Records for the task:
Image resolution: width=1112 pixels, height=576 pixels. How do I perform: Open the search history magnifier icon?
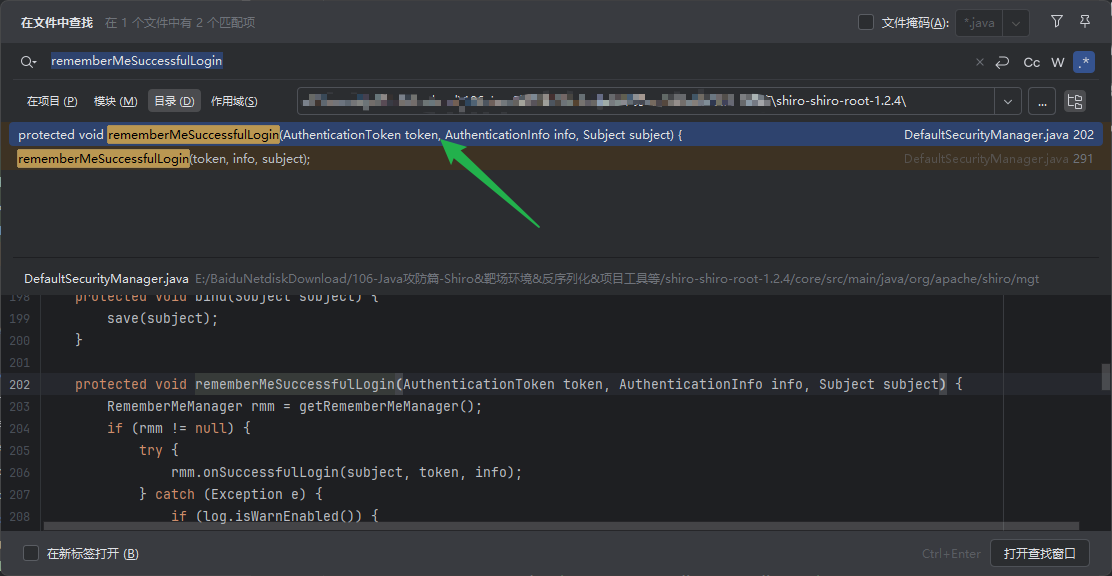click(x=28, y=62)
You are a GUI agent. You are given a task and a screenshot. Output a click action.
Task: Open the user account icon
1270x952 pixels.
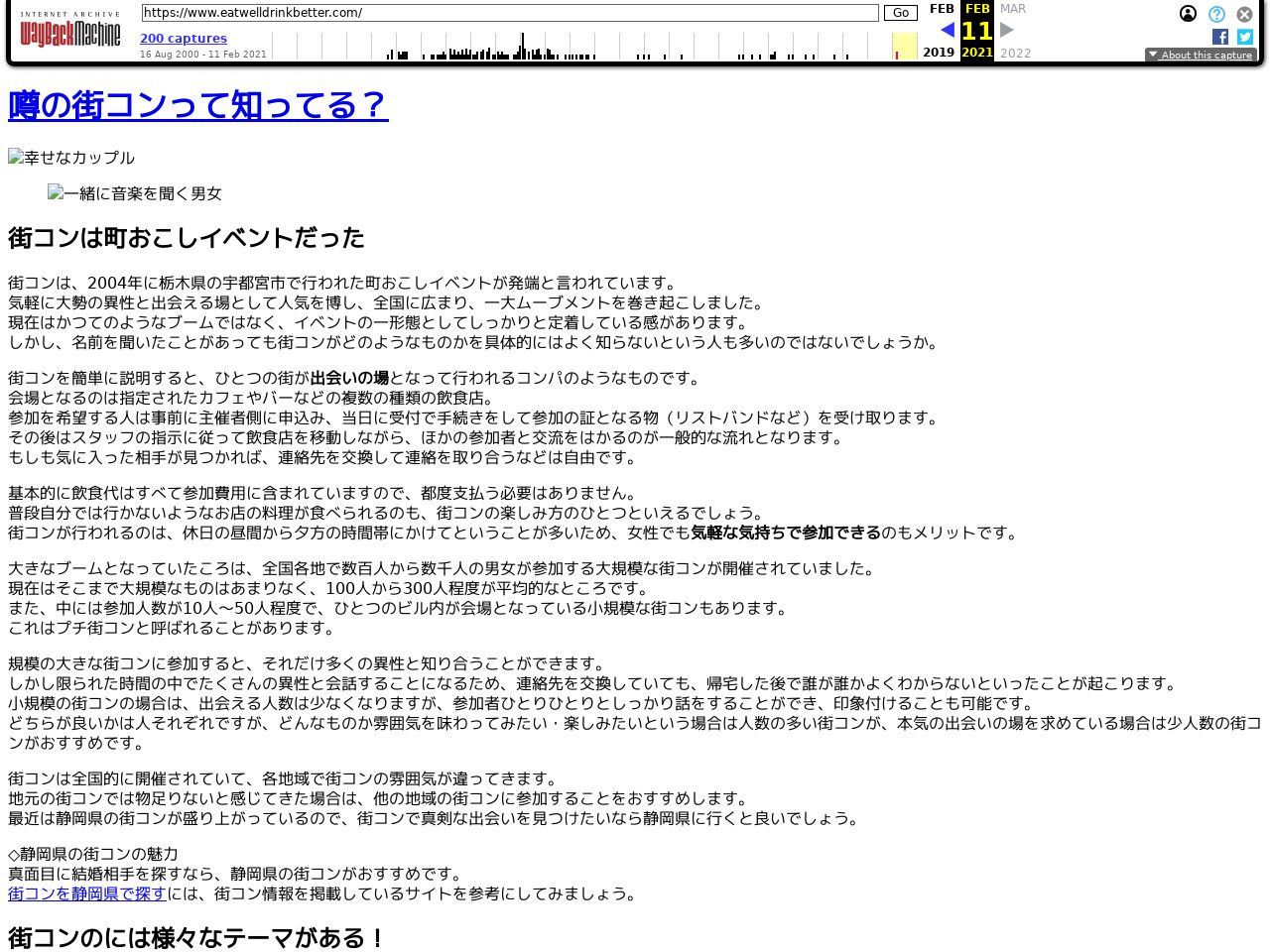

What you have to do: Please set down every line of the records above word for word, leaving out the pictures.

Exercise result:
Image resolution: width=1112 pixels, height=576 pixels. How do I perform: Open the search history magnifier icon?
click(x=28, y=62)
You are a GUI agent. You are given a task and a screenshot. Output a click action.
Task: Open the user account icon
1270x952 pixels.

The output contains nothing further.